Wednesday, March 3, 2010

Informatica vs DataStage


Note: The following is based on differences between Informatica 8.6.1 and IBM DataStage 8.0.1. Informatica’s standard industry term is Mapping for a source-target pipeline and IBM DataStage’s is a job.

Pipeline Partitioning –

IBM's thrust is DataStage's pipeline partitioning. Data can be segmented on multiple partitions, processed and then re-collected with IBM DataStage. IBM DataStage lets control a job design based on the logic of the processing instead of defaulting the whole pipeline flow to one partition type. IBM DataStage offers 7 different types of multi-processing partitions.

Informatica offers partitioning as dynamic partitioning which defaults a workflow not at every Stage/Object level in a mapping/job. Informatica offers other partitioning choices as well at the workflow level.

Designer/Monitoring GUIs –

Informatica offers access to the development and monitoring effort through its 4 GUIs - offered as Informatica PowerDesigner, Repository Manager, Worflow Designer, Workflow Manager.

IBM DataStage caters to development and monitoring its jobs through 3 GUIs - IBM DataStage Designer(for development), Job Sequence Designer(workflow design) and Director(for monitoring).

Version Control –

Informatica offers instant version control through its repository server managed with “Repository Manager” GUI console. A mapping with work-in-progress cannot be opened until saved and checked back into the repository.

Version Control was offered as a component until version Ascential DataStage7.5.x. Ascential was acquired by IBM and when DataStage was integrated into IBM Information Server with DataStage at version 8.0.1, the support of version control as a component was discontinued.

Repository based flow –

Informatica, offers a step-by-step effort of creating a data integration solution. Each object created while mapping a source with a target gets saved into the repository project folder categorized by - Sources, Targets, Transformations, Mappings, Mapplets, User-defined functions, Business Components, Cubes and Dimensions. Each object created can be shared, dropped into a mapping across cross-functional development teams. Thus increasing re-usability. Projects are folder based and inter-viewable.

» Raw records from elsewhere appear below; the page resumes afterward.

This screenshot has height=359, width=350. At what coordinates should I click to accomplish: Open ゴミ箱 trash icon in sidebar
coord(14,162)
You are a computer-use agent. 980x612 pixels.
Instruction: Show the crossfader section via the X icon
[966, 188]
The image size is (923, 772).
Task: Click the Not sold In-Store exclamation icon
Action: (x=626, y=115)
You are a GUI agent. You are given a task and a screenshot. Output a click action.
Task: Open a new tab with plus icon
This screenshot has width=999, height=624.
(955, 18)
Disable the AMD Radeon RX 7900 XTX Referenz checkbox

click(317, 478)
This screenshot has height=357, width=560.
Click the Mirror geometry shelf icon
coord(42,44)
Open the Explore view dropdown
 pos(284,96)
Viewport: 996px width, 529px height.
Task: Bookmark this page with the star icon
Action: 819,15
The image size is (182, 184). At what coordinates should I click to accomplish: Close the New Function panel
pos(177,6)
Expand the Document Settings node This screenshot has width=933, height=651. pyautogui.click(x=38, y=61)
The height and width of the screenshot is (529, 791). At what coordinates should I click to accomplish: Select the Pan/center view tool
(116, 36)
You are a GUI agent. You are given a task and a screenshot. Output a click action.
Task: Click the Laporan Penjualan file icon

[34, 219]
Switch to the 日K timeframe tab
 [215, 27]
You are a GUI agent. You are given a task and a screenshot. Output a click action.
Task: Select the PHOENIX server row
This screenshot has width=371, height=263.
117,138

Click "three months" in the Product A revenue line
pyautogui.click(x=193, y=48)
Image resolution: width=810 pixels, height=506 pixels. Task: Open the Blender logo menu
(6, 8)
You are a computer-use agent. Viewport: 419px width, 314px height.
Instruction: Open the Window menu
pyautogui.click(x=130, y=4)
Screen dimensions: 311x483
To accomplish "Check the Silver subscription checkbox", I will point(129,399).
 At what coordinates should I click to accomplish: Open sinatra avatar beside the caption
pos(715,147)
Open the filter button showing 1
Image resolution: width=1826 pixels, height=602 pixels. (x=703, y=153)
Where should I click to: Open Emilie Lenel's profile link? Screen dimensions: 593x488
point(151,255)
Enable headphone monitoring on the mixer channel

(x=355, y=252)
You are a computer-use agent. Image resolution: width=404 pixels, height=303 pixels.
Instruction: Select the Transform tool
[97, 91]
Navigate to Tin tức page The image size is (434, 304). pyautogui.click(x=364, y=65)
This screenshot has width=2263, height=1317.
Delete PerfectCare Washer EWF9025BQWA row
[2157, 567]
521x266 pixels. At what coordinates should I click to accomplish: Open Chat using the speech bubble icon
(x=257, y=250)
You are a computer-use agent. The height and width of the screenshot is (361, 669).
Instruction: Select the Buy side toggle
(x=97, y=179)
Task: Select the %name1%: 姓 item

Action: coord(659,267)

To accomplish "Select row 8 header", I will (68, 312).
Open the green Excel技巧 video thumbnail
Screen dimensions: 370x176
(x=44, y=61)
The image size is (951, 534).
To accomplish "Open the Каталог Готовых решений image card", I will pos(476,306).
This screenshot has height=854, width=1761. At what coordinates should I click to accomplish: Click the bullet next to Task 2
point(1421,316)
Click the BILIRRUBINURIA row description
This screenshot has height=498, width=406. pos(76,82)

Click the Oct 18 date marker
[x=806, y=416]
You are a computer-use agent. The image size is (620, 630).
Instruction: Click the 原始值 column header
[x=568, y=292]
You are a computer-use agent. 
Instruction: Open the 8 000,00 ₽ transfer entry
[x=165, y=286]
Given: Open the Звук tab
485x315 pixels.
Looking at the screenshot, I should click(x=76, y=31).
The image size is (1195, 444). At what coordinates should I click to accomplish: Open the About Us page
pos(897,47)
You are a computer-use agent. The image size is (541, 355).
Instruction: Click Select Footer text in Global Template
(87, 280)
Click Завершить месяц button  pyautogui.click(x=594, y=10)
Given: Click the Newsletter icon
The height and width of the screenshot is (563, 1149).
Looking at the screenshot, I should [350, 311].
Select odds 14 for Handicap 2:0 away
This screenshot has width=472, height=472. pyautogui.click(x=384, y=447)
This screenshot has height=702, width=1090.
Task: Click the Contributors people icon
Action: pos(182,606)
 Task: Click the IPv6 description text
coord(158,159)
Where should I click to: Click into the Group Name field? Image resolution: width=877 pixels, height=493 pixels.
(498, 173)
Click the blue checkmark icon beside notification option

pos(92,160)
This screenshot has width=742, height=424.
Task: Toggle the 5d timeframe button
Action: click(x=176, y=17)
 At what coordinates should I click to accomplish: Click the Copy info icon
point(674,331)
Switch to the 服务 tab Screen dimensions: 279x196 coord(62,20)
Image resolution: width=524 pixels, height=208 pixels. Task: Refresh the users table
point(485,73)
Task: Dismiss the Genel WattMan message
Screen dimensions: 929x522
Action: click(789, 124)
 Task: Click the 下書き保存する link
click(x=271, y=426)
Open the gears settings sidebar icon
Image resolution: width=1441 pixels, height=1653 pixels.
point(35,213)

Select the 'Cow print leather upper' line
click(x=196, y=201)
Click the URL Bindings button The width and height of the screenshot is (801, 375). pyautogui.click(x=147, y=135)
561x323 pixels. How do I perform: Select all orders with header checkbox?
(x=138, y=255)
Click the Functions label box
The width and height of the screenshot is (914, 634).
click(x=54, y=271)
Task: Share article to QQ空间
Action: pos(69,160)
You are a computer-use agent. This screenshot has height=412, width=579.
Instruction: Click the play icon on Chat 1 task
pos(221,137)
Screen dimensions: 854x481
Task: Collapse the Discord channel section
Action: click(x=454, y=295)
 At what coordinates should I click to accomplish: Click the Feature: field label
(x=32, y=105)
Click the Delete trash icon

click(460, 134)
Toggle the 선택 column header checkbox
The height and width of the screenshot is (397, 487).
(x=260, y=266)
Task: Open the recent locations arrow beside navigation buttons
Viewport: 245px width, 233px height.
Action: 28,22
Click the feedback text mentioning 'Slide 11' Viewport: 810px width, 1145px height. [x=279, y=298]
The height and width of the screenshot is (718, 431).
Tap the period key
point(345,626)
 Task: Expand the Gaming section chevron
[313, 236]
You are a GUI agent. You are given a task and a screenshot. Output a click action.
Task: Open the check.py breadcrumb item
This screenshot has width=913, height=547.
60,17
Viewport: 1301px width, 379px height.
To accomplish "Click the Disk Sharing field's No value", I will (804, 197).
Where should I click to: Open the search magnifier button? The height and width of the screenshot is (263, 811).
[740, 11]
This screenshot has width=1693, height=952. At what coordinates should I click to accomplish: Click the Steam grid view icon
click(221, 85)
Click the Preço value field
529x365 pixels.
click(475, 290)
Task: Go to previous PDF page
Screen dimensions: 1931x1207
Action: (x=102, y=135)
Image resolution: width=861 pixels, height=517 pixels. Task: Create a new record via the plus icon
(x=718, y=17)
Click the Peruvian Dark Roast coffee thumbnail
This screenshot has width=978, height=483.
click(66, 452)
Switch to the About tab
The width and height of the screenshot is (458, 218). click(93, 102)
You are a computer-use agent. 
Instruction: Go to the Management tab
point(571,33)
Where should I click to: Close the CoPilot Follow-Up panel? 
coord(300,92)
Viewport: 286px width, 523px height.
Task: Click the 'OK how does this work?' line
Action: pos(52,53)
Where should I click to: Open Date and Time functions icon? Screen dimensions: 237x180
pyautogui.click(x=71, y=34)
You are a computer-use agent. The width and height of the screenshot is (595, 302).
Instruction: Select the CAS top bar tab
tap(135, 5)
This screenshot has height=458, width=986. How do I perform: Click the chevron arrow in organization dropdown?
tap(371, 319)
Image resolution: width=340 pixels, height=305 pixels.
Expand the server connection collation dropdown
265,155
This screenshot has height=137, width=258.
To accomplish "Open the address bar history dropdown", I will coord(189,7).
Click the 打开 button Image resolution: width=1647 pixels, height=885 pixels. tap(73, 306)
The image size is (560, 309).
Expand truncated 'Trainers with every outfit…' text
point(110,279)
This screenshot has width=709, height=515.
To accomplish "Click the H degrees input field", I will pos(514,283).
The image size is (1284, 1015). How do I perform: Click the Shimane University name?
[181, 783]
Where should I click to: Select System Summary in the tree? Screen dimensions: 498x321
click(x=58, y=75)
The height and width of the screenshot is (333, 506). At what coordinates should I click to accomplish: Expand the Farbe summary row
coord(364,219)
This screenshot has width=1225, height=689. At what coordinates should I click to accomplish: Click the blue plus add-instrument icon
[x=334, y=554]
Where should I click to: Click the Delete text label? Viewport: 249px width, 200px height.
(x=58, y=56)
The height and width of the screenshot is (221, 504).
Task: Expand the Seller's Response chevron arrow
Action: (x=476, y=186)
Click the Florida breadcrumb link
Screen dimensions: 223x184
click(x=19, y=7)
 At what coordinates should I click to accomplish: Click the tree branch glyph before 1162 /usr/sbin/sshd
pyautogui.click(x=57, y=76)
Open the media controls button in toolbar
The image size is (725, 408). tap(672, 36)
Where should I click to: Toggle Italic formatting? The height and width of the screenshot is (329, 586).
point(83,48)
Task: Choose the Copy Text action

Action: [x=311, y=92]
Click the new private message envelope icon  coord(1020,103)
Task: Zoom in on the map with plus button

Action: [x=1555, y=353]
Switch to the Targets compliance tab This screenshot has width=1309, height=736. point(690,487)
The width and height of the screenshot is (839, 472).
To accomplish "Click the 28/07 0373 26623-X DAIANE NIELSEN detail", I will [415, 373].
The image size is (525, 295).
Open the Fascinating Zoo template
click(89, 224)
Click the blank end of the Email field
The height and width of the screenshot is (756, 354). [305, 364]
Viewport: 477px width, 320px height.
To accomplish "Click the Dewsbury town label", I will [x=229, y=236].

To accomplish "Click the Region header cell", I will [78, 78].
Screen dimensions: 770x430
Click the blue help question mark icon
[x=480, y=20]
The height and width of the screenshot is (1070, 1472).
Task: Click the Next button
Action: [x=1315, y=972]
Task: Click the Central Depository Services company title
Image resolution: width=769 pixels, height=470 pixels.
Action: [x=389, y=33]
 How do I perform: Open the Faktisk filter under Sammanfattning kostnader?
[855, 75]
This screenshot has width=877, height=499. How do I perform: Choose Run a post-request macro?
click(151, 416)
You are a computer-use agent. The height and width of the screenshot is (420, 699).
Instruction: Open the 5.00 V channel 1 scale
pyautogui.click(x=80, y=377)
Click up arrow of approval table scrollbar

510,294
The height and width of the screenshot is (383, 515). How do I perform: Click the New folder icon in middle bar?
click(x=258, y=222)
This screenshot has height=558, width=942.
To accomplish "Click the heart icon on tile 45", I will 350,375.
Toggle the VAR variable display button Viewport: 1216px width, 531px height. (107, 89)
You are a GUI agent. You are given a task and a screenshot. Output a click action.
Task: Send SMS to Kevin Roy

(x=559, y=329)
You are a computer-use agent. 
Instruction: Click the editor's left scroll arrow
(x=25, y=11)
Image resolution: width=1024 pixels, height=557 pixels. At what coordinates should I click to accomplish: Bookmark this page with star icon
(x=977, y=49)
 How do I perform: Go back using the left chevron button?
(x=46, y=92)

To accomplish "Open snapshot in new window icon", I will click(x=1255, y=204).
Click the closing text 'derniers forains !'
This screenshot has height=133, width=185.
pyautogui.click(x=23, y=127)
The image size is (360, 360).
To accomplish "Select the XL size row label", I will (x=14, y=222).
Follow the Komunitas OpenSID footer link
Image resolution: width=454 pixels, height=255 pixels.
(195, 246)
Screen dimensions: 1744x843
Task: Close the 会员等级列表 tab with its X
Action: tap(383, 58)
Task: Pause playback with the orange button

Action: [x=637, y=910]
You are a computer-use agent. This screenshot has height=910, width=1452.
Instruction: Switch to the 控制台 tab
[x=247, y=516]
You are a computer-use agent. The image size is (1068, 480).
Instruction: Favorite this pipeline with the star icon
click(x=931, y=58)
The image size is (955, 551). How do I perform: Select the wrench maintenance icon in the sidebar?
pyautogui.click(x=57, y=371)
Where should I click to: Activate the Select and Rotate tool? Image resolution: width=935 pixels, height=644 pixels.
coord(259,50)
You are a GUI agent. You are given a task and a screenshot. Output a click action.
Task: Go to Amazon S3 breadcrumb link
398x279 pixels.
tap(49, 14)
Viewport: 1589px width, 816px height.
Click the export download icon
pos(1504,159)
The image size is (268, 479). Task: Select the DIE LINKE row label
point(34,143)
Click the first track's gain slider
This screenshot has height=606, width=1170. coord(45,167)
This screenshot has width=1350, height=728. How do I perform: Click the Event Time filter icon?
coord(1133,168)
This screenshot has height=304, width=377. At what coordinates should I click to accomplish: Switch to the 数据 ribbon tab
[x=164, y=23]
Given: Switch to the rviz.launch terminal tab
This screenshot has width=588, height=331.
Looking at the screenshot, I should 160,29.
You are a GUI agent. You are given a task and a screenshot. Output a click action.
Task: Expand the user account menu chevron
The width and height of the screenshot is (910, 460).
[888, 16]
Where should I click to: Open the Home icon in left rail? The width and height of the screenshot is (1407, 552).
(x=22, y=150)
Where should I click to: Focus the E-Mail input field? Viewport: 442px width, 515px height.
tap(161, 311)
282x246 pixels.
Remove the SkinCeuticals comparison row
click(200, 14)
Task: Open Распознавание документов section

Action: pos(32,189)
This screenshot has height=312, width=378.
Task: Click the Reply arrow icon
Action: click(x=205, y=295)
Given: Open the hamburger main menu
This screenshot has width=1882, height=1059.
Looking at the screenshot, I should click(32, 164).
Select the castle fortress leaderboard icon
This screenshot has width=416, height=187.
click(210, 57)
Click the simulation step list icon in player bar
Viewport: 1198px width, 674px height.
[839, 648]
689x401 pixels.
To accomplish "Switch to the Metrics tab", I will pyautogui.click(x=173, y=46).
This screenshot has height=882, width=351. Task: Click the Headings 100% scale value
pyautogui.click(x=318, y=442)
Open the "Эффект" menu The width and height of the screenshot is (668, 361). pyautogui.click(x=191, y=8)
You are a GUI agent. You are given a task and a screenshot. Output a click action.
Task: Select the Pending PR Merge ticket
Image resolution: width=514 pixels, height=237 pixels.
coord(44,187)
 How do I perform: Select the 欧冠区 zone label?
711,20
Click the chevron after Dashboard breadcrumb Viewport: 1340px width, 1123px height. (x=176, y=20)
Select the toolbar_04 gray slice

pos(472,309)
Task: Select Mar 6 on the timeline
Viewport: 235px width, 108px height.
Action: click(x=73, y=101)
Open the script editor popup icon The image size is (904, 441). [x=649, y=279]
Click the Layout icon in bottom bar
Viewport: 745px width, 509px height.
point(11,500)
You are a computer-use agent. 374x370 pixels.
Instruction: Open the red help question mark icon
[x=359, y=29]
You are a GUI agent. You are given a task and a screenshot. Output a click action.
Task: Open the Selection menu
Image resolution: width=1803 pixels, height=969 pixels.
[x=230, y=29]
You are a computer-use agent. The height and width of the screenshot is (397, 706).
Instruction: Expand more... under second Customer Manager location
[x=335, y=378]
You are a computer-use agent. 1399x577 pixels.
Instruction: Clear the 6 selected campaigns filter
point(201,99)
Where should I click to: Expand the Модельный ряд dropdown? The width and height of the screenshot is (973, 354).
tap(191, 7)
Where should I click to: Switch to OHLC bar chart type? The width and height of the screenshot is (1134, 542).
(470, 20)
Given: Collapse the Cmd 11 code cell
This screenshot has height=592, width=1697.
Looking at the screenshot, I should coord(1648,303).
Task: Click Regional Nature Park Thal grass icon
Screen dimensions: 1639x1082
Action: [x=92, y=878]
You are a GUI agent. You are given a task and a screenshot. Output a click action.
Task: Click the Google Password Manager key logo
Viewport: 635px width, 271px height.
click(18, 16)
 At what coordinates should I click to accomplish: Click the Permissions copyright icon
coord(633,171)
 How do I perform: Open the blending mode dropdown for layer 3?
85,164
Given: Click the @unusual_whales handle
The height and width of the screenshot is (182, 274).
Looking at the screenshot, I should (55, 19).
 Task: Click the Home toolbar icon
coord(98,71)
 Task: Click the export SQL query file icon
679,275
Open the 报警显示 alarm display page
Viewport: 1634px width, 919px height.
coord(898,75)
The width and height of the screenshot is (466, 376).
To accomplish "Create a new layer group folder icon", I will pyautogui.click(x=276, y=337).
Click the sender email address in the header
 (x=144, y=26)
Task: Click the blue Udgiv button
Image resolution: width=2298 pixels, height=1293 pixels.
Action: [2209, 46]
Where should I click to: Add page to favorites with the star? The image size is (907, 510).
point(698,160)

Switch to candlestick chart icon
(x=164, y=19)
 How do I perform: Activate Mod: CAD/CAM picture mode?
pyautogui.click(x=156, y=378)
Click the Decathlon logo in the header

IBM DataStage offers a project based integration solution, projects are not interviewable. Every project needs a role based access. The step-by-step effort in mapping a source to a target lineages into a job. For sharing objects within a job, separate objects need to be created called containers that are local/shared.

Creating a source-target pipeline –

Within Informatica’s PowerCenter Designer, first a source definition needs to be created using “Source Analyzer” that imports the metadata, then a target definition is created using “Target Designer”, then a transformation using “Transformation Developer” is created, and finally maps a source-transformation-target using “Mapping Designer”.

IBM lets drag and drop a functionality i.e a stage within in one canvas area for a pipeline source-target job. With IBM DataStage within the “DataStage Designer” import of both source and target metadata is needed, proceeding with variety of stages offered as database stages, transformation stages, etc.

The biggest difference between both the vendor offerings in this area is Informatica forces you to be organized through a step-by-step design process, while IBM DataStage leaves the organization as a choice and gives you flexibility in dragging and dropping objects based on the logic flow. 

Code Generation and Compilation –

Informatica’s thrust is the auto-generated code. A mapping gets created by dropping a source-transformation-target that doesn’t need to be compiled.

IBM DataStage requires to compile a job in order to run it successfully. Changing business requirements effect the maintenance of change control management with IBM DataStage jobs. Re-compilation is required for every occurring change.

Reusability –

Informatica offers ease of re-usability through Mapplets and Worklets for re-using mappings and workflows.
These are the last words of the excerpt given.